Effects of e-vapour and high-fat diet on the immunohistochemical staining of nicotinic acetylcholine receptors, apoptosis, microglia and astrocytes in the adult male mouse hippocampus.

The use of e-cigarettes/e-vapour, and the consumption of a high-fat diet (HFD), are two popular lifestyle choices associated with alterations in the hippocampus.

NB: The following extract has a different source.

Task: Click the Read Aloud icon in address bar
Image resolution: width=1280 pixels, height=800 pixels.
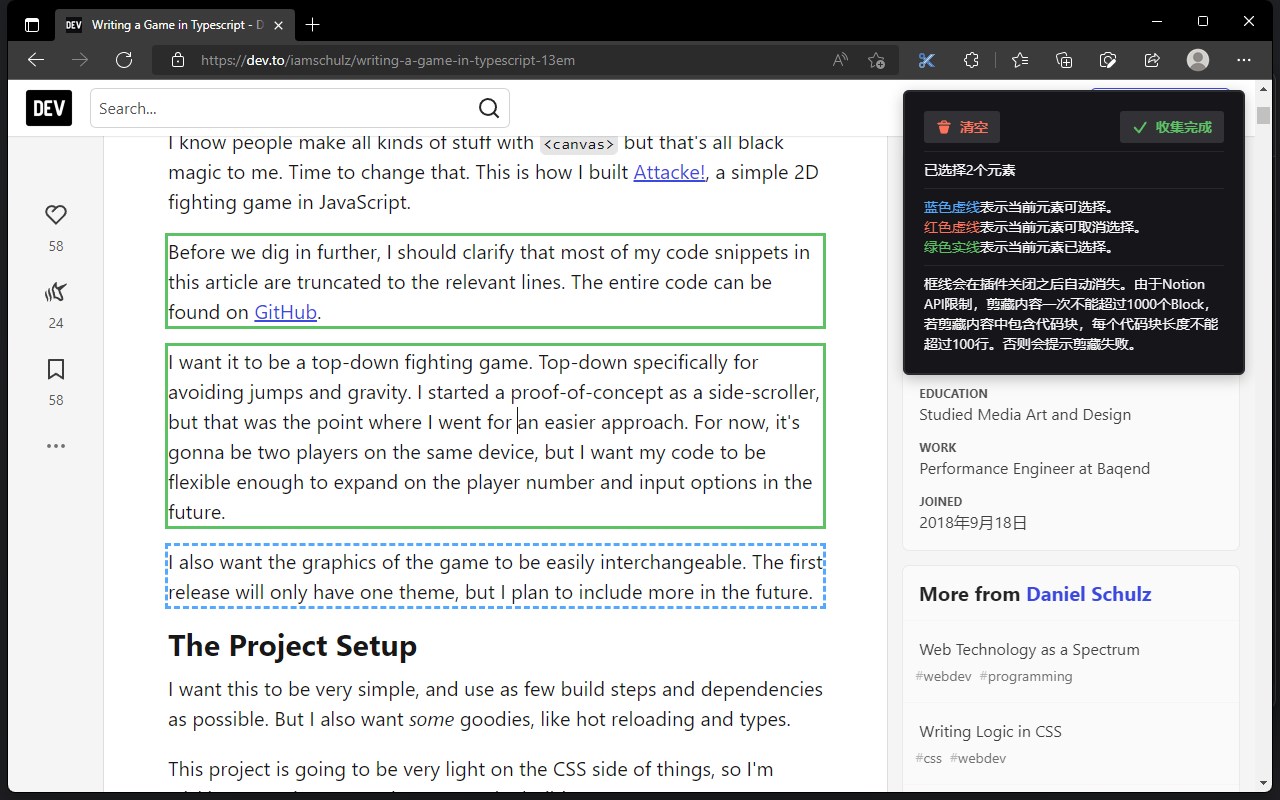Action: pos(840,60)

This study, using a mouse model, investigated the effects of exposure to e-vapour (± nicotine) and HFD (43% fat) consumption, on the expression of nicotinic acetylcholine receptor (nAChR) subunits α3, α4, α7 and β2, apoptosis markers caspase-3 and TUNEL, microglial marker Iba-1, and astrocyte marker GFAP, in hippocampal subregions of dentate gyrus (DG) and cornu ammonis (CA) 1-3. The major findings included: (1) HFD alone had minimal effect with no consistent pattern or interaction between the markers, (2) E-vapour (± nicotine) predominantly affected the CA2 subregion, decreasing α7 and β2 nAChR subunits and Iba-1, (3) Nicotine e-vapour increased TUNEL across all subregions, and (4) HFD, in the presence of nicotine-free e-vapour, decreased caspase-3 and increased TUNEL across all regions, and decreased Iba-1 in the CA subregions, while HFD and nicotine-containing e-vapour, subregion specifically affected the α3, α4 and α7 nAChR subunits, with a protective effect against change in GFAP in the DG and Iba-1 in the CA1 and CA3. These findings highlight that e-vapour itself alters nAChRs, particularly in the CA2 subregion, associated with a decrease in neuroinflammatory response (Iba-1) across the whole hippocampus, and the addition of nicotine increases cell apoptosis across the whole hippocampus. HFD alone was not detrimental in our model, but in the presence of nicotine-free e-vapour, it differentially affected apoptosis, while the addition of nicotine increased nAChR subunits.